# Just getting into G



## coasterp (Jul 25, 2010)

Hello everyone. Just getting into G. Building a layout in my basement which is 25' x 41' Right now plans are for around the wall but may be altered. Going to be running two axel or very small 4 axle cars and engines. I need switches though, which is why I'm writing here. I tried posting a wanted listing in the classifieds but could not see where to do it. Can someone offer some assistance.

Thanks,
Phil Kaiser


----------



## chuck n (Jan 2, 2008)

Phil:

I think that you have to become a first class member to post in the classifieds. You also need to be a first class member to store pictures on the MLS server. There are other advantages to joining as well.


Chuck


----------



## Treeman (Jan 6, 2008)

Phil, you may want to consider TrainLi's R-2. High quality, small radius.


----------



## coasterp (Jul 25, 2010)

I'm aware of them. How does the R2 compare to LGB's small 1200 series switches as far as radius? Also, kind of hard to tell from the pictures but do the ties match lgb and others euro ties?


----------



## chuck n (Jan 2, 2008)

R2 is LGB's 1500 series of curved track. The diameter is about 5'. LGB did not make R2 switches. For many years they made just R1 (4' diameter)and R3 (8'diameter). Shortly before they crashed and burned they came out with the 18000 series. Those curves are about 17' diameter. 

The 1200 series is R1, 2' radius, 4' diameter. 


Chuck N 


Unless you are planning to forever use only short wheel base engines and cars, you might think about using wider radius curves throughout your layout. You can run the short stuff on any curves, but if in the future you decide to get some longer engines and cars, you will have to replace all of the curves and switches. My recommendation would be to go with the equivalent of the LGB 1600 curves as a minimum. 


The longer LGB engines and cars will run on R1 and R2, but they don't look very good doing it. It puts a lot of strain on the motors blocks. Many of the other manufacturers larger engines will not run on R1 and R2 and you will have to use truck mounted couplers for the longer cars and engines.


On my outdoor layout here in Virginia, I originally built it (1993) with LGB R3 switches and Aristo 10' (diameter) curves. I then replaced the LGB R3 switches with Aristo wide radius (10' diameter, 5' radius). I have now replaced all of the Aristo wide radius switches with the LGB 18000 series switches. If I rebuild, I will probably go with 20 diameter curves and #6 switches.

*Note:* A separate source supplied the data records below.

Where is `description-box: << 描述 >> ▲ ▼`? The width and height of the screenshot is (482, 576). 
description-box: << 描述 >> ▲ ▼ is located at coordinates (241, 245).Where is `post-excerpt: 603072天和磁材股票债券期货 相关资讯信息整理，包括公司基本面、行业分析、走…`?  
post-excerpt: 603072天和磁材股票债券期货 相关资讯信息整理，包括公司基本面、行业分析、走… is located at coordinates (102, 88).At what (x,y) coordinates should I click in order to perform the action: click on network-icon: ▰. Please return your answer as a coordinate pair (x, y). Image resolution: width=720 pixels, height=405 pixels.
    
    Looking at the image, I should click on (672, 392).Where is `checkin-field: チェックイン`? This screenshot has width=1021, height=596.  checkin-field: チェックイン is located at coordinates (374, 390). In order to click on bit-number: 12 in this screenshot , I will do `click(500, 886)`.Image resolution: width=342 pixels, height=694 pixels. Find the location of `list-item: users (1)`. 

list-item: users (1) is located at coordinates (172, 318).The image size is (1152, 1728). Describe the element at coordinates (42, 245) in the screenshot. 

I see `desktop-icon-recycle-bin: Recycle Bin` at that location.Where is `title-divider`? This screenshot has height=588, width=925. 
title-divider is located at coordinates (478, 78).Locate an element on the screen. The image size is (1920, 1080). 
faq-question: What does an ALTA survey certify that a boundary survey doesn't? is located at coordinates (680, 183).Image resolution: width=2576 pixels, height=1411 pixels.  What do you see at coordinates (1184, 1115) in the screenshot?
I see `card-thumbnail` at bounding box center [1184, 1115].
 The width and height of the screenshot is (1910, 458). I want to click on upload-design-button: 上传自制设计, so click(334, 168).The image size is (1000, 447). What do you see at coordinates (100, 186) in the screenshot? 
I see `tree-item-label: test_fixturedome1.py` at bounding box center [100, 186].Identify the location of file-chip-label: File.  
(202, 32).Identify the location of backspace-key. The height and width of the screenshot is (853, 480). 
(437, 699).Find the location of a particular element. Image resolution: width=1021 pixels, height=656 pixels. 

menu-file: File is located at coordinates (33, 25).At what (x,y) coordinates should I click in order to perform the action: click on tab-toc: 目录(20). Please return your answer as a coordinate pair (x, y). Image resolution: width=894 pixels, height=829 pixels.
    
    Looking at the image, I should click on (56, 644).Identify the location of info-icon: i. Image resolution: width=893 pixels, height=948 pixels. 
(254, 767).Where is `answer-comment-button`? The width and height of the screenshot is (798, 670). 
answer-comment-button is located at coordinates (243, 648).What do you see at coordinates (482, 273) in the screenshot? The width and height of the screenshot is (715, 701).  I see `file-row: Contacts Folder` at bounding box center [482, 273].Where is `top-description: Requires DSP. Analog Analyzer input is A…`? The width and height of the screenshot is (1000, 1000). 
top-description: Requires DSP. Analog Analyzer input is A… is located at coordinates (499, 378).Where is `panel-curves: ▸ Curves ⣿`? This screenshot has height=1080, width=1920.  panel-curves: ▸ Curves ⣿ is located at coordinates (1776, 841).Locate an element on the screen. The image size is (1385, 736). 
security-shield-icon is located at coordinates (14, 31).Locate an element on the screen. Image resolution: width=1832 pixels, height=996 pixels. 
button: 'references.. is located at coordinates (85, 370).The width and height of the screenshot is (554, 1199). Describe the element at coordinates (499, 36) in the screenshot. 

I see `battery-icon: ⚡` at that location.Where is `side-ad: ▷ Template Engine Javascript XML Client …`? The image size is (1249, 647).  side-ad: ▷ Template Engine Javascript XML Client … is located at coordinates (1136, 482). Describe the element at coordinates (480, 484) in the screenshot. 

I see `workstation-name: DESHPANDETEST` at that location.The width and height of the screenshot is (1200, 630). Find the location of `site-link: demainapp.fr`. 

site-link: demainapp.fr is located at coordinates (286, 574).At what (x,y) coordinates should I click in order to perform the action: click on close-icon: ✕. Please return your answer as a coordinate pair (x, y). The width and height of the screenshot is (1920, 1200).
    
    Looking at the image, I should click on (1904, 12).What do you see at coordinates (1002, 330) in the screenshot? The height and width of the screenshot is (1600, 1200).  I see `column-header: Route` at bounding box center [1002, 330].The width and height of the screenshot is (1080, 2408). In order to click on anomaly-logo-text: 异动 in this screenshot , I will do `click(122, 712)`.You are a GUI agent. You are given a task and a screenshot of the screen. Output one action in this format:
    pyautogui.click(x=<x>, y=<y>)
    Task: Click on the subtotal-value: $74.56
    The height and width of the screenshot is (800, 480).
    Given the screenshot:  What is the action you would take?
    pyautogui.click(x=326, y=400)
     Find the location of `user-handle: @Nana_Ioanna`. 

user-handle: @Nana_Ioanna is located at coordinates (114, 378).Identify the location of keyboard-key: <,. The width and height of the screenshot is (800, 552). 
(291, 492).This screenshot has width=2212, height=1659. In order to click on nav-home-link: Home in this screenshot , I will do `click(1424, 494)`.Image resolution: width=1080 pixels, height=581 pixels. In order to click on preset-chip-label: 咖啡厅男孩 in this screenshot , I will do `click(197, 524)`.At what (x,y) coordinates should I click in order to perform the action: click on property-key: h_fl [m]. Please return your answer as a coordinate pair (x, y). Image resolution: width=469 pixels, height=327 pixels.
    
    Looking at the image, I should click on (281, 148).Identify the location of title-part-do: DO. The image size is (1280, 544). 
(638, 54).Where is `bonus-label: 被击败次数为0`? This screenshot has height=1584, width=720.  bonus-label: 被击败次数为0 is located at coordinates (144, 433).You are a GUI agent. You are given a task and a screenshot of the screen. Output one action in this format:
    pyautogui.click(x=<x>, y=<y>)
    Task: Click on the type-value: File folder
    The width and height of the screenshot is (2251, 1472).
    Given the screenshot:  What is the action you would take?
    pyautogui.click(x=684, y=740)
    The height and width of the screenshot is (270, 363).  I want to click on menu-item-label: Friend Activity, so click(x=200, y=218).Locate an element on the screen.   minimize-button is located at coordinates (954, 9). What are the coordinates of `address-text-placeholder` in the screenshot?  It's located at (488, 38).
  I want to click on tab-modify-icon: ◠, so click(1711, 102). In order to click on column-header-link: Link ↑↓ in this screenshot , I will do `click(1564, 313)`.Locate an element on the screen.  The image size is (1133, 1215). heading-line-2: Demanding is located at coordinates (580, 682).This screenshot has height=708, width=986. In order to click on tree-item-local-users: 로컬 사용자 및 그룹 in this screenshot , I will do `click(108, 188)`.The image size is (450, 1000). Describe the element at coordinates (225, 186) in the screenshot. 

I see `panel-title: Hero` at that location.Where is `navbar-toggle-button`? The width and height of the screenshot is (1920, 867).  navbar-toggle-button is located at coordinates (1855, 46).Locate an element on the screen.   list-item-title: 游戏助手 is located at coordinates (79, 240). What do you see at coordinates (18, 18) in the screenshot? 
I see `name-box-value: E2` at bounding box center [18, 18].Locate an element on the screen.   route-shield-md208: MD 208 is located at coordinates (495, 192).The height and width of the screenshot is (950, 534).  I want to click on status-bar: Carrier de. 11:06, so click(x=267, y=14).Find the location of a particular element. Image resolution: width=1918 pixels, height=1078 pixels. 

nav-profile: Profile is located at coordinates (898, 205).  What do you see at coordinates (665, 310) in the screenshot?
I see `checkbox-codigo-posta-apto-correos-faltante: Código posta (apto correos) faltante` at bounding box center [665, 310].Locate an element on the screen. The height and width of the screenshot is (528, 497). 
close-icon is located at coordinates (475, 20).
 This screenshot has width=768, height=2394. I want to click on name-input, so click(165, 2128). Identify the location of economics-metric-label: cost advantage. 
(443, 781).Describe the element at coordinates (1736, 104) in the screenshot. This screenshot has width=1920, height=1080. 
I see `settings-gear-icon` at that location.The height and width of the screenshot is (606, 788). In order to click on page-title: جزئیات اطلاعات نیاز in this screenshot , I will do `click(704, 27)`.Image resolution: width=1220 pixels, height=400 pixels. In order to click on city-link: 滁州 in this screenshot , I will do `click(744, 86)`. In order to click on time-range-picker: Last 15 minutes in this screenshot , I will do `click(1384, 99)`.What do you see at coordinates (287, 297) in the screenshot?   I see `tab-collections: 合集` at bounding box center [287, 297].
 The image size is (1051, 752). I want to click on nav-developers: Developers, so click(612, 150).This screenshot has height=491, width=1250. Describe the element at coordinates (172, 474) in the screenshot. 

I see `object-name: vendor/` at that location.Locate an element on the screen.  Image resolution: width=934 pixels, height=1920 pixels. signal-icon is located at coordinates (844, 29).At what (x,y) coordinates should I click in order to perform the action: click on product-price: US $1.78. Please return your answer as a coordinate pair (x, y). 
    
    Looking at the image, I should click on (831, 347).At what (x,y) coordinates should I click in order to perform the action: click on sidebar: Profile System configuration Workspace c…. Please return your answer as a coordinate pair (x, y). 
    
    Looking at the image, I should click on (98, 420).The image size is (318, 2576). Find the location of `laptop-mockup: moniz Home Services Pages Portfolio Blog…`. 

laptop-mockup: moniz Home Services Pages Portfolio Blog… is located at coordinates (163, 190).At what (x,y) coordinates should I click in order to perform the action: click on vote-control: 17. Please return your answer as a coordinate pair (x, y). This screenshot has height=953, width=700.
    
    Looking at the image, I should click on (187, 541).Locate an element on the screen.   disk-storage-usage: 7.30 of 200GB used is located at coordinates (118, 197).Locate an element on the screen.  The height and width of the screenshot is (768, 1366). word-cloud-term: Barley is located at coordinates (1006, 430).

This is why I'm suggesting that you go with the largest radius curves and switches you can fit into the layout. It might save you some trouble and $$$ down the line.


----------



## coasterp (Jul 25, 2010)

Chuck, 

Thanks for the info. The R2 diameter is more what I'm looking for. I think I'll give them a call and order one of these to look at. I could still use the LGB R1's in my yard/industrial areas but these will be better out on the main.


----------



## East Broad Top (Dec 29, 2007)

Keep in mind that LGB's "R2" is not the same as TrainLine45's or Piko's "R2." In fact, pretty much the only thing anyone agrees on is that "R1" is 2' radius. Goodness knows the last thing we want in this hobby is any sense of conformity... 

Later, 

K


----------



## coasterp (Jul 25, 2010)

Actually, my first question to them was going to be what is the angle of the curve? Once I know that, I can figure out whose track I can use to get back to parallel. I'm sure train li's own track will do it but having other options would be good. From what I have seen, 22.5 and 30 degree seem to be the most popular. Then there is aristo with thier special sections for use with the large radius switches. If all else fails, HACKSAW!!


----------



## Loco Lee (Feb 17, 2010)

Get a Train Lil rail bender, and make your own curves. I'm laying 1800' with one, and it works great. 

Loco Lee


----------



## Treeman (Jan 6, 2008)

We have a TrainLi section on our site. Very nice products.


----------



## degill2 (Jun 7, 2009)

tree man theres some thing not quite rite in your website for your train supply company . your piko gazebo underneath the picture states 

"The artificially aged and weather-resistant kit is an original reproduction of a 50.000 gallon tank belonging to the Rio Grande Southern Railway in RICO. It is the prototype for all RGS & Denver & Rio Grande water tanks. The water container has a wood grain surface and is held together by strong iron rings. The tower can, of course, be filled with water or emptied through the filling socket." shouldent this be for a water tower ?


----------